------ INPUT FOR THIS TASK
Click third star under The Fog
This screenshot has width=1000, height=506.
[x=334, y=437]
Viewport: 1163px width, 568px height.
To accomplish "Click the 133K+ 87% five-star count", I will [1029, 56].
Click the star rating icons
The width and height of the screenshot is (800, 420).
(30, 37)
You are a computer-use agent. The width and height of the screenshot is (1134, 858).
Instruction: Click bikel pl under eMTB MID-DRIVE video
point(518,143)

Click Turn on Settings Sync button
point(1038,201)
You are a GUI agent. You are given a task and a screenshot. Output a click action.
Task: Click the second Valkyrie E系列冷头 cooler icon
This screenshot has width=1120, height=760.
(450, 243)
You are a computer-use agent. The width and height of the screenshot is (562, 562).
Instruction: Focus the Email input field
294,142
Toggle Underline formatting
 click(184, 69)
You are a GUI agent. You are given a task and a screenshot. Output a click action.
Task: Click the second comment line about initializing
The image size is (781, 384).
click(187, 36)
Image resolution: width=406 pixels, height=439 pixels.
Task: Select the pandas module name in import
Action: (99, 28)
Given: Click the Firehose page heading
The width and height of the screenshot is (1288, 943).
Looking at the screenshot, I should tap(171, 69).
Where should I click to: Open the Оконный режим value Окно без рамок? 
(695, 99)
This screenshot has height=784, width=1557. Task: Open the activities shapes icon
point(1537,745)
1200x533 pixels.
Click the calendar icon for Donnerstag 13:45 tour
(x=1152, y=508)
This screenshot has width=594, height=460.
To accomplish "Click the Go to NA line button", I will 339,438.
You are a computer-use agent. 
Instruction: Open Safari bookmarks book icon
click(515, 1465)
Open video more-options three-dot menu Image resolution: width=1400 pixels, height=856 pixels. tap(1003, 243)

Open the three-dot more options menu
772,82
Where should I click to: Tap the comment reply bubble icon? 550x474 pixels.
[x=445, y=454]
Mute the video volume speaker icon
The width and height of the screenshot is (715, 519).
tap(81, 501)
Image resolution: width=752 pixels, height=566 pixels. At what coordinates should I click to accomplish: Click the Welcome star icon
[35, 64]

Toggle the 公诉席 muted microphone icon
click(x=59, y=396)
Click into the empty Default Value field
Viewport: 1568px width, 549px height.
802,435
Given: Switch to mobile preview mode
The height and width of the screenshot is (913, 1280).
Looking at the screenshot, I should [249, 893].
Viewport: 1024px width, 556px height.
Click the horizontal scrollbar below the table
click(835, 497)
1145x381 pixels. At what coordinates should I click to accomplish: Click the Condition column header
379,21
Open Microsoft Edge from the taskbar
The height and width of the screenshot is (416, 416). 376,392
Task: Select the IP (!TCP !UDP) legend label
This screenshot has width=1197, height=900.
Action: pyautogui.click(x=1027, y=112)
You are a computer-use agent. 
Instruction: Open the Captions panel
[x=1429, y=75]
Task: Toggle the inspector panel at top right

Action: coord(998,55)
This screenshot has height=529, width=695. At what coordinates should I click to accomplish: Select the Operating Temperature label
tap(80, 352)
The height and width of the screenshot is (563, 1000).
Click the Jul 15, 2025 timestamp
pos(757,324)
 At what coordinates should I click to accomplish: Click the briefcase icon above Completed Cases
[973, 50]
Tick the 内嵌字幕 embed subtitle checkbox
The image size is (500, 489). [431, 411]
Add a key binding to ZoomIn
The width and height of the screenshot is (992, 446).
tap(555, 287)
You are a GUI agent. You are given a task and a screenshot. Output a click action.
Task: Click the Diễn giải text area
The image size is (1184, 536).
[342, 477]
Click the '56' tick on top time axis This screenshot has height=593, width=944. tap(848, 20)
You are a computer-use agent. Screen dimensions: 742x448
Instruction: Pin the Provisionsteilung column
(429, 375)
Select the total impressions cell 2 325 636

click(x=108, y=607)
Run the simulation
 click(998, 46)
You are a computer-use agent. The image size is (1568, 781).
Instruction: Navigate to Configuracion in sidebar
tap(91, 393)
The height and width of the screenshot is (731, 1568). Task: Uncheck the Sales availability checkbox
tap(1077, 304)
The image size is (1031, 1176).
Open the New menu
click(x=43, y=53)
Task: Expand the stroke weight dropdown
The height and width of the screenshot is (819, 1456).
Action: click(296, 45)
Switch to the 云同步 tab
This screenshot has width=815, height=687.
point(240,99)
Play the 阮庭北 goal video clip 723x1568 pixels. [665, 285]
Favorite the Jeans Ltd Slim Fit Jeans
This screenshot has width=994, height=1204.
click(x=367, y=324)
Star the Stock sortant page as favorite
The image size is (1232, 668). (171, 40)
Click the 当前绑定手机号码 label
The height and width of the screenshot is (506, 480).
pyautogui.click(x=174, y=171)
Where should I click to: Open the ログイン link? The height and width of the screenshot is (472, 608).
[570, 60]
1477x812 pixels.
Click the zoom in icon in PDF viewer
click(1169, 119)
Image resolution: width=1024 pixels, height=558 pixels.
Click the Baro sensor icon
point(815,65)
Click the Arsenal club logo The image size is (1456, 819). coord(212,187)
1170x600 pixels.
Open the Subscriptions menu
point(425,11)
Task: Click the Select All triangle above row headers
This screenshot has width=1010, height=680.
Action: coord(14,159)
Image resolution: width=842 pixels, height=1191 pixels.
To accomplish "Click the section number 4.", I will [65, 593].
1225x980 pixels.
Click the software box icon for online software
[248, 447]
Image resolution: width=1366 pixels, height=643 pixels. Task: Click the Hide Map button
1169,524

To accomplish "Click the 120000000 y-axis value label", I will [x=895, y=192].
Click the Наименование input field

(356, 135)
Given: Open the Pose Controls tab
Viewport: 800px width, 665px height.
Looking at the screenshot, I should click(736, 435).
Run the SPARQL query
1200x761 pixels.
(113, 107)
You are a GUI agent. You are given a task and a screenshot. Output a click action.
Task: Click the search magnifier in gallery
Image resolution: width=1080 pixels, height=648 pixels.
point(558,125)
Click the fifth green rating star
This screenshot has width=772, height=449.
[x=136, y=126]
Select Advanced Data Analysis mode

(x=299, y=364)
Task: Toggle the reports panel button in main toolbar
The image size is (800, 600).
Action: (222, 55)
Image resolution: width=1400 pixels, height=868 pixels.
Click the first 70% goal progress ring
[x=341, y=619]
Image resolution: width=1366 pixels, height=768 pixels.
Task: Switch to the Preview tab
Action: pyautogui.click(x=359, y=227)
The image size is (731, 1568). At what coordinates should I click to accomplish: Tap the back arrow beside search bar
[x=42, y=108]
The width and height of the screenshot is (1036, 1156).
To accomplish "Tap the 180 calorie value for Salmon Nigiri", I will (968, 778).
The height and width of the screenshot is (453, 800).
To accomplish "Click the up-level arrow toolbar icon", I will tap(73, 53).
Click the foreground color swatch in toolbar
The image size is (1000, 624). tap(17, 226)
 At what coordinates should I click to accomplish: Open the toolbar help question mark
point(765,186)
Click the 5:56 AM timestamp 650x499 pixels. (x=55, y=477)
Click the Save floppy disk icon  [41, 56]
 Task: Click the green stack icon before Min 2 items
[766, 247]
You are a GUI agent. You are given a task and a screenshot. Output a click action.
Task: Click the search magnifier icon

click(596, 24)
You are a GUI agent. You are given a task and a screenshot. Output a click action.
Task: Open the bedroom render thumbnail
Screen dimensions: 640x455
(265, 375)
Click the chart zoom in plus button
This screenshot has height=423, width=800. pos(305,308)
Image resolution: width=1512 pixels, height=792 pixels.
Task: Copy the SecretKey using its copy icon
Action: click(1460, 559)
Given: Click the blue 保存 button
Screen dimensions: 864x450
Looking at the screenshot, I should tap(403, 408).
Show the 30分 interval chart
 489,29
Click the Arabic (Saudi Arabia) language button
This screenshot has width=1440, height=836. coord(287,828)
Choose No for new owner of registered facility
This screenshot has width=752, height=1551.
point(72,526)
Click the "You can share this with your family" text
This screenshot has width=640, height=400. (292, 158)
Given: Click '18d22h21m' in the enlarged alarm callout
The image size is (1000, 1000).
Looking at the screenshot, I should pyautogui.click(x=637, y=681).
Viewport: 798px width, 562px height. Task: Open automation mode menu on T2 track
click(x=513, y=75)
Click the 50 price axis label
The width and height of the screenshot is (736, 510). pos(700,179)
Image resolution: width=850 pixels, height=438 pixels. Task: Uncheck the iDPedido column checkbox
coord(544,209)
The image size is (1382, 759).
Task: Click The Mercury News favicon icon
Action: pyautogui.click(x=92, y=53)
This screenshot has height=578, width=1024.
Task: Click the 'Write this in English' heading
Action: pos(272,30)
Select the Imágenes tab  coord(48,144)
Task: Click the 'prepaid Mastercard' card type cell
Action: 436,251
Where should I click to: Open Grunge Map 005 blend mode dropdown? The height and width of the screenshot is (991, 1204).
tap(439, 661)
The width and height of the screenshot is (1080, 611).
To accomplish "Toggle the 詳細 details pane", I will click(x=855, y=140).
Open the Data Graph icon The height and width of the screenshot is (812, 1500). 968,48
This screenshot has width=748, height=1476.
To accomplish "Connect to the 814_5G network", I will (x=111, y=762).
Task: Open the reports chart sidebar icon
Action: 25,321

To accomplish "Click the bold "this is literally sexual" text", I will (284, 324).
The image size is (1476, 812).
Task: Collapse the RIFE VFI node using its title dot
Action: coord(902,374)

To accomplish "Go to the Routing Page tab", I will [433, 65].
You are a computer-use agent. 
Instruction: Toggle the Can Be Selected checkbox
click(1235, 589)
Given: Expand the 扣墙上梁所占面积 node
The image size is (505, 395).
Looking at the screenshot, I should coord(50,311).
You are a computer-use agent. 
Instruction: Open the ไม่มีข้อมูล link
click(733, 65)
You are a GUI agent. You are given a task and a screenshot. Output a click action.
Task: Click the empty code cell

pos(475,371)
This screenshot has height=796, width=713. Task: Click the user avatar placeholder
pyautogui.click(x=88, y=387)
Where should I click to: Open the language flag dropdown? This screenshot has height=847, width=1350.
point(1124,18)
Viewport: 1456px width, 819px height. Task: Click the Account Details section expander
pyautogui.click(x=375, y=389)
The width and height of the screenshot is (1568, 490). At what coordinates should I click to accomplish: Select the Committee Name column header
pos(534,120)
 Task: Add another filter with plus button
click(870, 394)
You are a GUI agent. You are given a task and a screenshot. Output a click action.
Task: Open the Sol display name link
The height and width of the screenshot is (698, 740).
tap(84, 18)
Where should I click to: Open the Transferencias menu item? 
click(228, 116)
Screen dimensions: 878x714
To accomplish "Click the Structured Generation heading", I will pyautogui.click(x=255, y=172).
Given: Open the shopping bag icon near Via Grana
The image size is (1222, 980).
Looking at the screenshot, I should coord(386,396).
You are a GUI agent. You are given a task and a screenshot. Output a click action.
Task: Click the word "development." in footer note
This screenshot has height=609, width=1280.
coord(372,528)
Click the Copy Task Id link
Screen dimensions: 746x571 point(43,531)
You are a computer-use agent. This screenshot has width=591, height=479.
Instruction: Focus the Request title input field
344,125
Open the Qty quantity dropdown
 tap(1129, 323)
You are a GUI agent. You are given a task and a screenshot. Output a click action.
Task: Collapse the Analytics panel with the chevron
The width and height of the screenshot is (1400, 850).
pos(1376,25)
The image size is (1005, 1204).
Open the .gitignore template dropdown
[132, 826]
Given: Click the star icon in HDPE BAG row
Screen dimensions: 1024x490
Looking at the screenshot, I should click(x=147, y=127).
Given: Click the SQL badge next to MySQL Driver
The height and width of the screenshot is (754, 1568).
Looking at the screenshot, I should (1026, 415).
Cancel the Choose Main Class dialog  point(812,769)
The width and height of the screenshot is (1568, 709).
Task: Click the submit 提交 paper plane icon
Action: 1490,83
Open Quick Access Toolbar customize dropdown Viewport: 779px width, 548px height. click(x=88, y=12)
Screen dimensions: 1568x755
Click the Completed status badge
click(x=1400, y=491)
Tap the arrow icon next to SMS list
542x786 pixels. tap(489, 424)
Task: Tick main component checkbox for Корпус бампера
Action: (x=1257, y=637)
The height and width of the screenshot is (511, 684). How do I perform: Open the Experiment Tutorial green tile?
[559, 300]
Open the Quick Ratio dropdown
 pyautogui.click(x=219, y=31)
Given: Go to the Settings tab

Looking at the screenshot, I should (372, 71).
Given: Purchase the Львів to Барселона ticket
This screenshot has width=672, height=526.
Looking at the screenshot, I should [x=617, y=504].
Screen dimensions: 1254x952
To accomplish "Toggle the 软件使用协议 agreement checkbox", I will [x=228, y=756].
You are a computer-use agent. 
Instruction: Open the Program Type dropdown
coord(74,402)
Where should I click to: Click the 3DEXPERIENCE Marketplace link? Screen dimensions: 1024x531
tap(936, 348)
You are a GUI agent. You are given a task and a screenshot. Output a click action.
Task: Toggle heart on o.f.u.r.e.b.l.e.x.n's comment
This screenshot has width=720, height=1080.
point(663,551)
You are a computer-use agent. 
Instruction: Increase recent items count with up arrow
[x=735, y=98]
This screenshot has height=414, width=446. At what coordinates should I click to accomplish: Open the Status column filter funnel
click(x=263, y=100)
------------
— TASK REQUIREMENTS —
What lines of the material above contain "second"? Return each of them.

— FINAL ANSWER —
Task: Click the second Valkyrie E系列冷头 cooler icon
Task: Click the second comment line about initializing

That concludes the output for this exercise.